- Excerpted passage
Monday, September 22, 2014

Seventh Circuit Court of Appeals Limits “Worthless Services” Under FCA

Dianne De La Mare


The Seventh Circuit Court of Appeals has overturned a $9 million jury verdict to whistleblowers against an Illinois nursing facility and also weakened the False Claims Act (FCA) “worthless services” theory in instances where the provider furnishes services that clearly have value (US Ex Rel Absher v Momence Meadows Nursing Center).

By way of background, in 2014, two former nurses at Momence Meadows Nursing Center filed a whistleblower (qui tam) complaint alleging that the nursing facility had defrauded the federal government by providing overpriced and substandard care and services to the patients in the facility. The federal government declined to intervene in the case; but the whistleblowers went forward and filed a complaint in District Court with a jury trial. In February, the jury held that the nursing facility had filed 1,729 false claims and determined that it should pay $3 million in damages and $19 million in fines. The judgment for the whistleblowers was over $9 million.

On appeal to the Seventh Circuit Court of Appeals, the Court focused on the District Court jury instructions, where the District Court judge told that jury that “you do not need to find that the patient received no services at all” to be considered worthless services. The Seventh Circuit overturned the District Court $9 million damage award for the whistleblowers stating that for the worthless service theory to apply, “the performance of the service [must be] so deficient that for all practical purposes it is the equivalent of no performance at all…it is not enough to offer evidence that the [nursing facility] provided services that are worth some amount less than the services paid for…That is, a ‘diminished value’ of services theory does not satisfy this standards.”

- What you are asked to do
Copy the entire article on the Seventh Circuit's limits on "worthless services" claims, word for word.

- Supplied records
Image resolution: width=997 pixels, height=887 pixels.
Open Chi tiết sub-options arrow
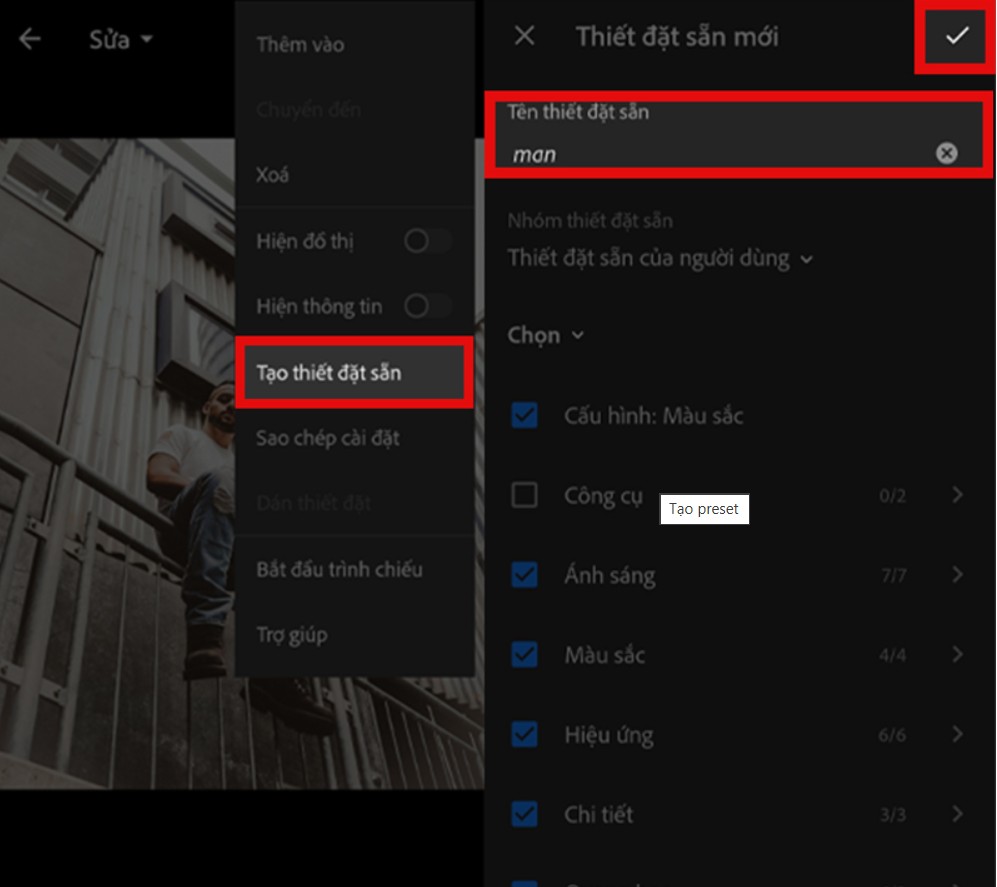click(x=957, y=814)
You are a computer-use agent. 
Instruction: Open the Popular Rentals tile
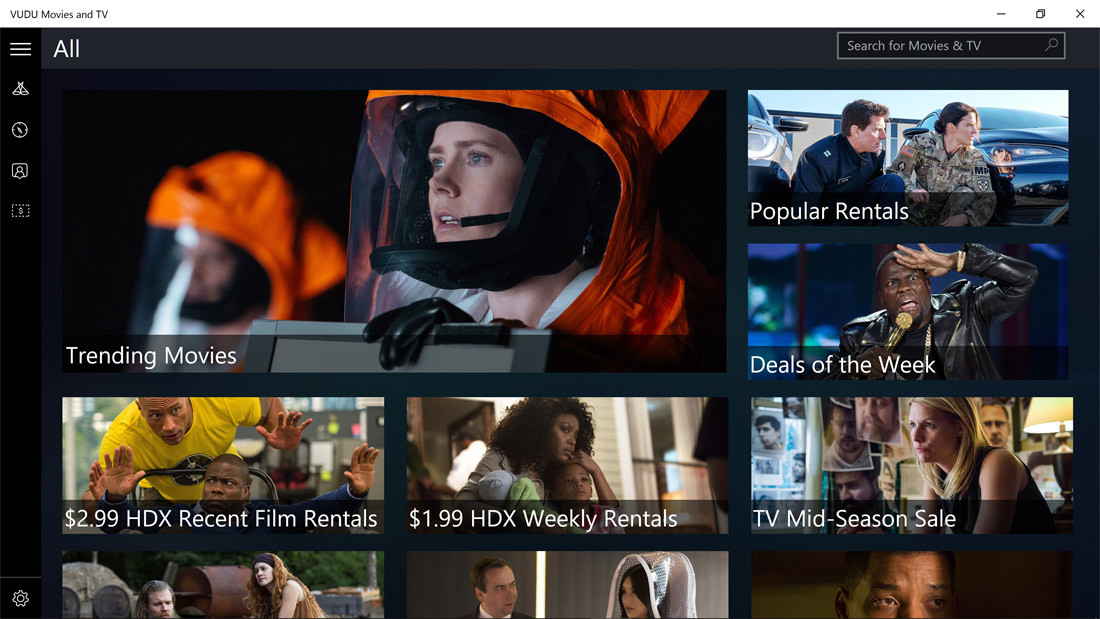(x=908, y=157)
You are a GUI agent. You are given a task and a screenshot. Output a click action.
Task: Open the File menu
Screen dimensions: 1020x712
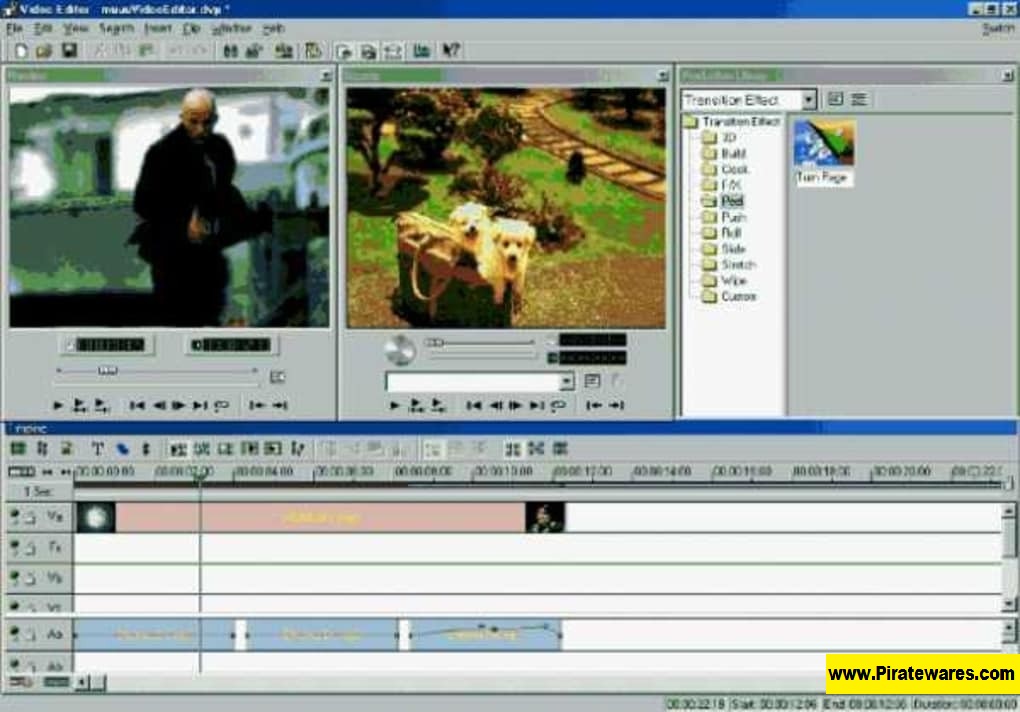(14, 29)
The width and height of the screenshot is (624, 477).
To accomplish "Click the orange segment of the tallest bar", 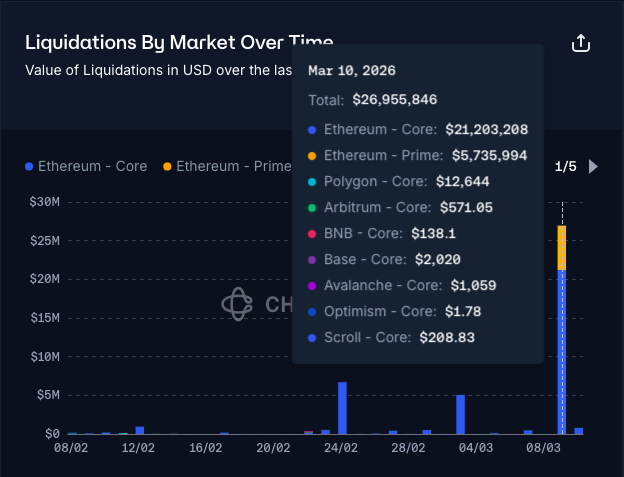I will point(562,247).
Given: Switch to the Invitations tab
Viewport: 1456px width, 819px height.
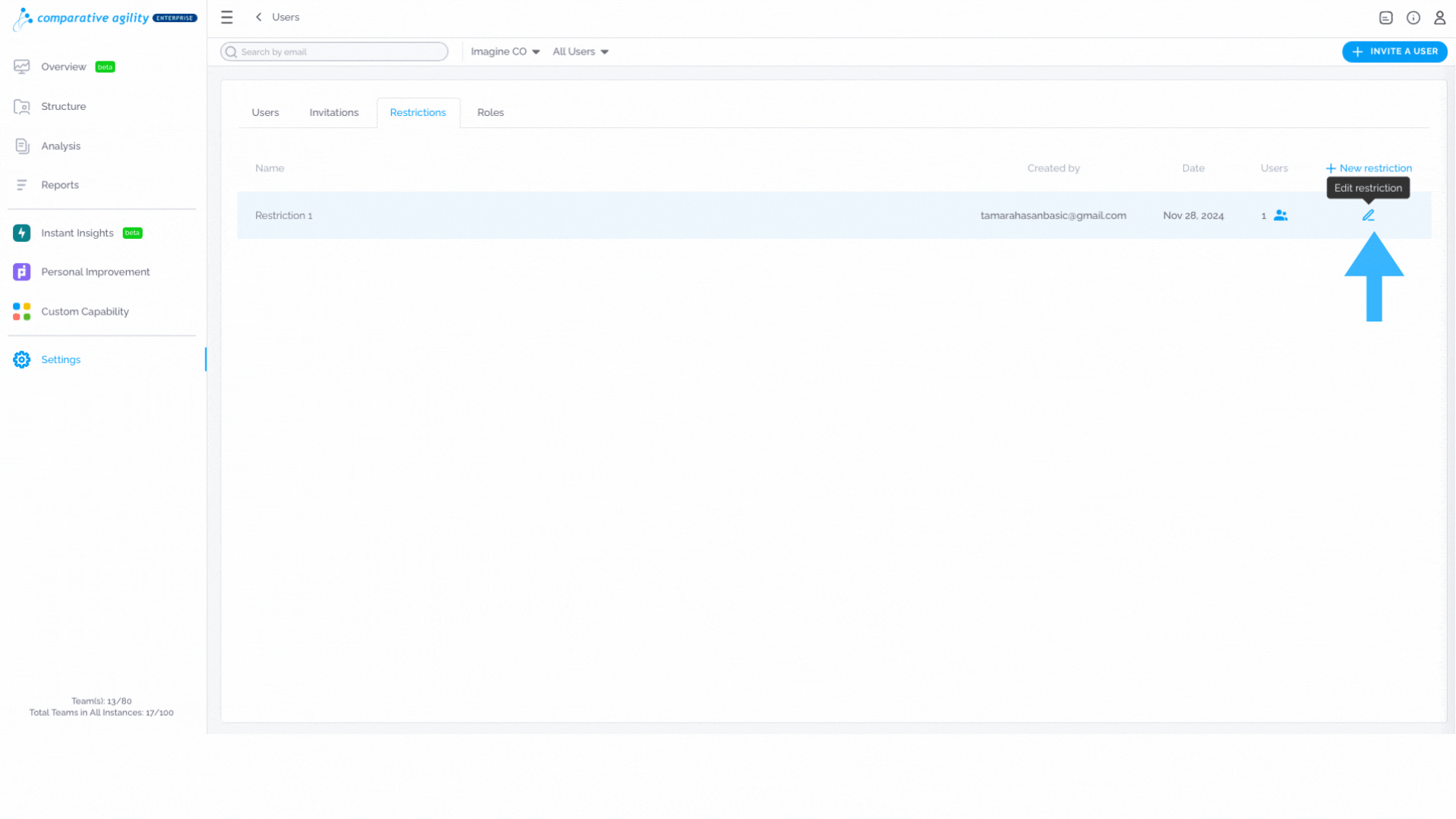Looking at the screenshot, I should (334, 112).
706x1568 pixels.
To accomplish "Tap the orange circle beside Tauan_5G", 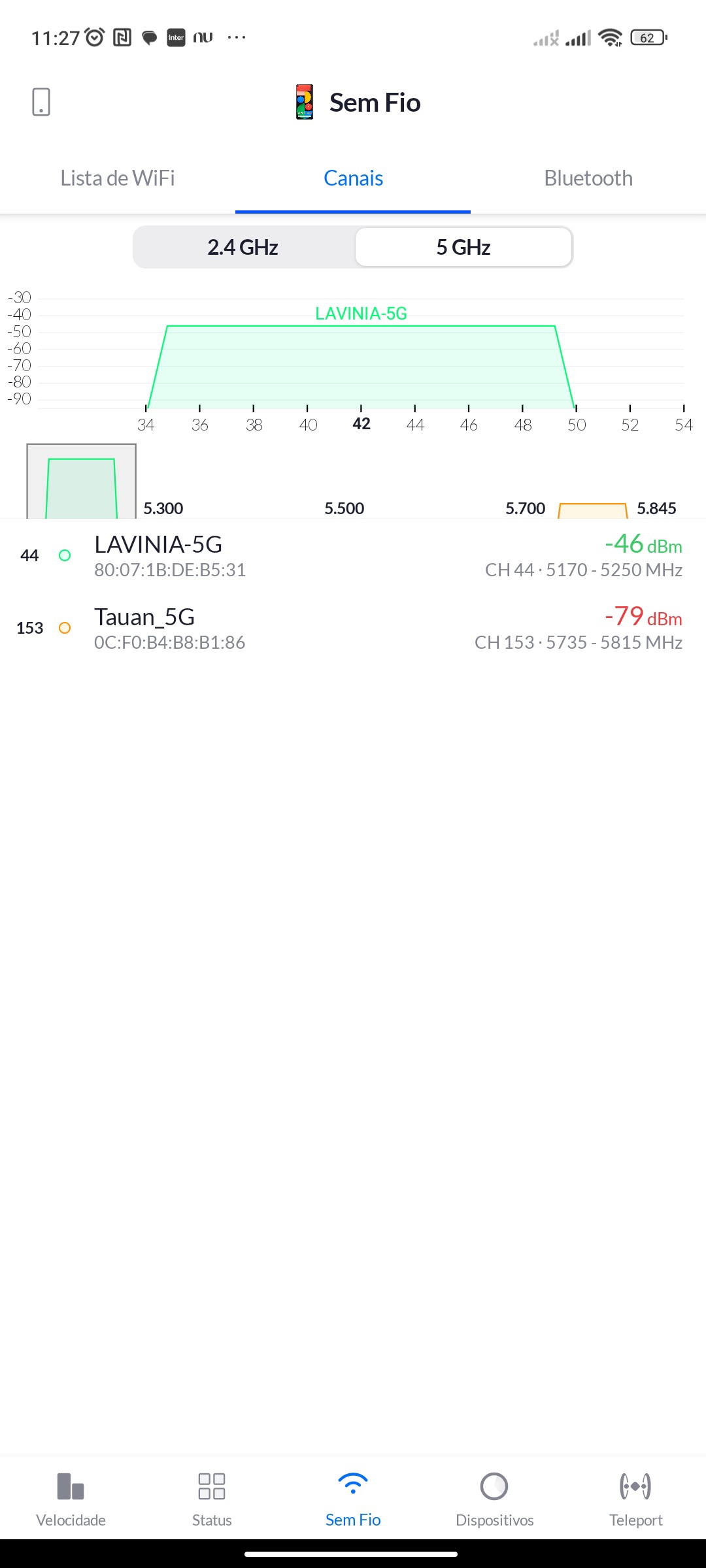I will tap(65, 628).
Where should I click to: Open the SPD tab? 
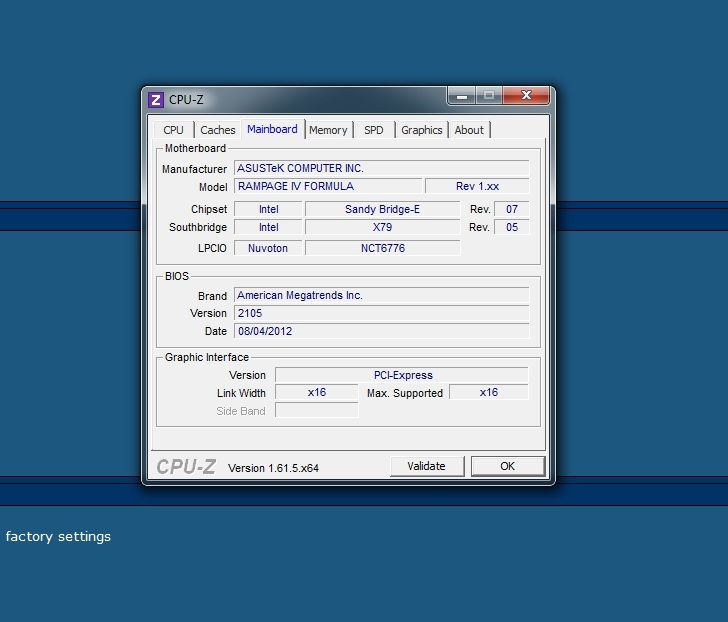coord(373,130)
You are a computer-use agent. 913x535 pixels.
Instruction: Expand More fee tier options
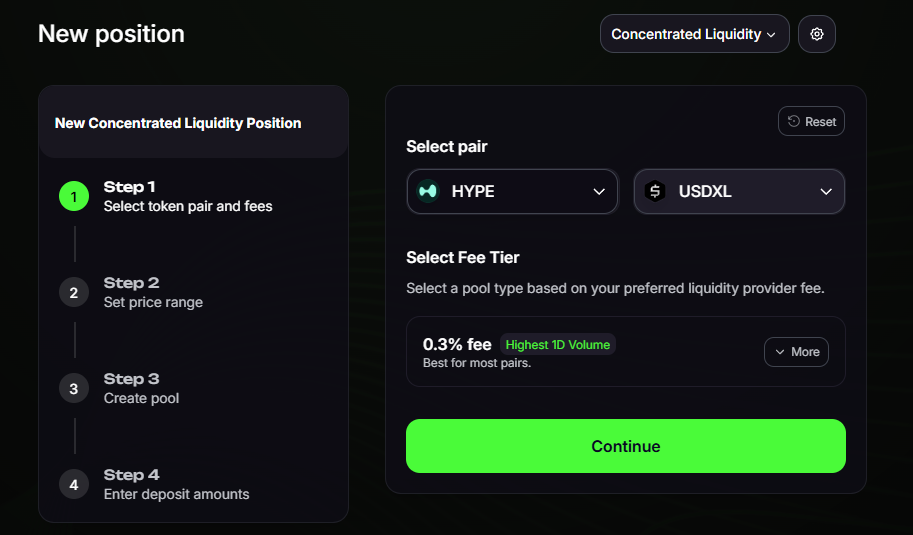pyautogui.click(x=796, y=352)
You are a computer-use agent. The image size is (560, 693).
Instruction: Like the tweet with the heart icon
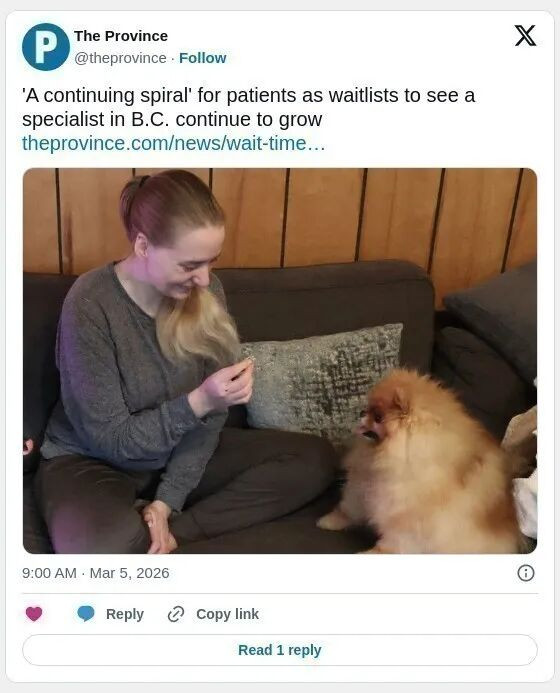coord(34,613)
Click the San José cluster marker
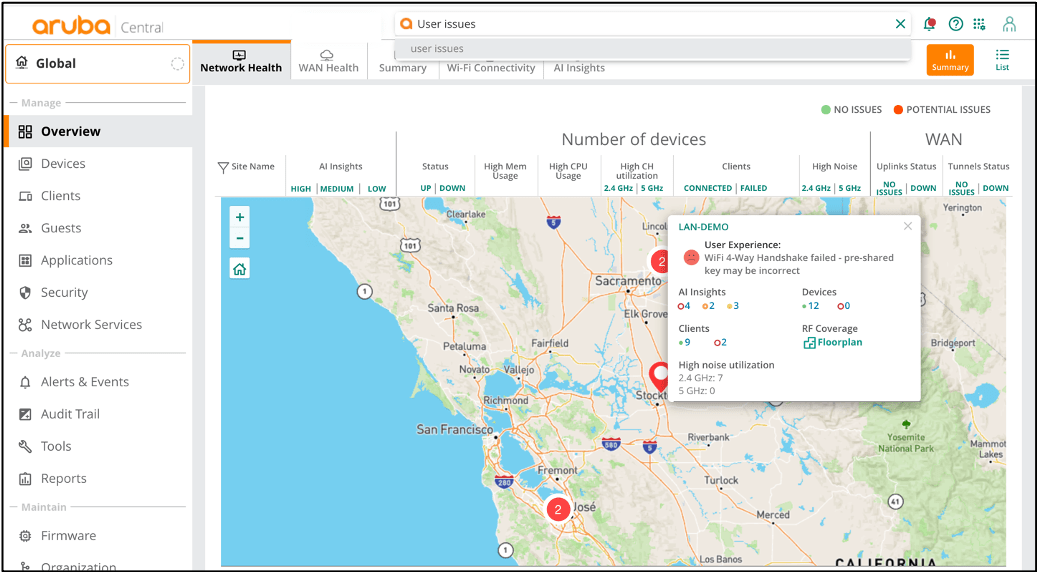 [557, 508]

- Completed task
Monday, September 22, 2014

Seventh Circuit Court of Appeals Limits “Worthless Services” Under FCA

Dianne De La Mare


The Seventh Circuit Court of Appeals has overturned a $9 million jury verdict to whistleblowers against an Illinois nursing facility and also weakened the False Claims Act (FCA) “worthless services” theory in instances where the provider furnishes services that clearly have value (US Ex Rel Absher v Momence Meadows Nursing Center).

By way of background, in 2014, two former nurses at Momence Meadows Nursing Center filed a whistleblower (qui tam) complaint alleging that the nursing facility had defrauded the federal government by providing overpriced and substandard care and services to the patients in the facility. The federal government declined to intervene in the case; but the whistleblowers went forward and filed a complaint in District Court with a jury trial. In February, the jury held that the nursing facility had filed 1,729 false claims and determined that it should pay $3 million in damages and $19 million in fines. The judgment for the whistleblowers was over $9 million.

On appeal to the Seventh Circuit Court of Appeals, the Court focused on the District Court jury instructions, where the District Court judge told that jury that “you do not need to find that the patient received no services at all” to be considered worthless services. The Seventh Circuit overturned the District Court $9 million damage award for the whistleblowers stating that for the worthless service theory to apply, “the performance of the service [must be] so deficient that for all practical purposes it is the equivalent of no performance at all…it is not enough to offer evidence that the [nursing facility] provided services that are worth some amount less than the services paid for…That is, a ‘diminished value’ of services theory does not satisfy this standards.”